* AIM OF THE EXERCISE:
Count every line in the records below that contains the string "Given". Report that number alone.

* DATA RECORDS:
------------------------------------------------------------------------

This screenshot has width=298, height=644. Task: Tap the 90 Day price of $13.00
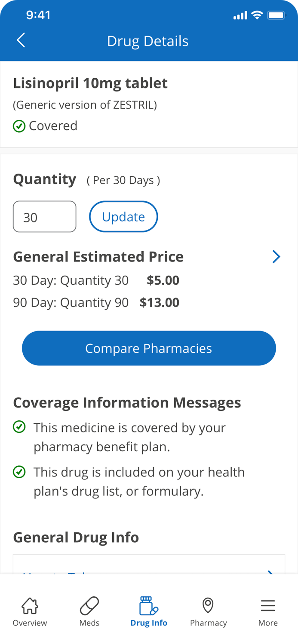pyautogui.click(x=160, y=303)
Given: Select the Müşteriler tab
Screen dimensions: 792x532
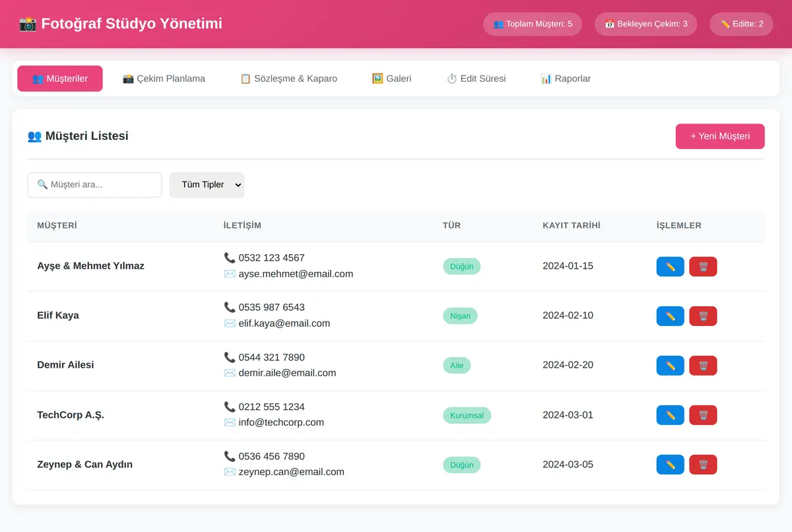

------------------------------------------------------------------------

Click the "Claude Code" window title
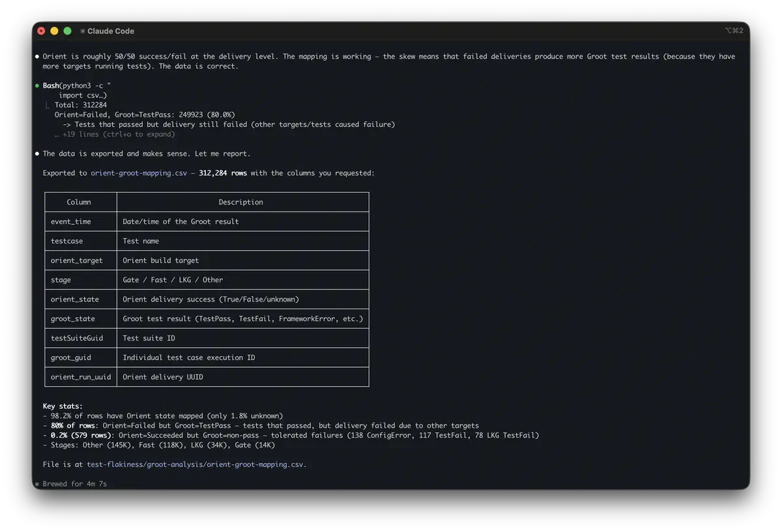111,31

------------------------------------------------------------------------

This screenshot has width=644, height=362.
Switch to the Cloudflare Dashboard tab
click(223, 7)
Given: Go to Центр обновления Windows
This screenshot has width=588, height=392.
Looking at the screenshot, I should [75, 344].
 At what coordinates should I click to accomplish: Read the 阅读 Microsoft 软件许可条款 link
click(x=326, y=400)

------------------------------------------------------------------------

* YOUR SOLUTION:
2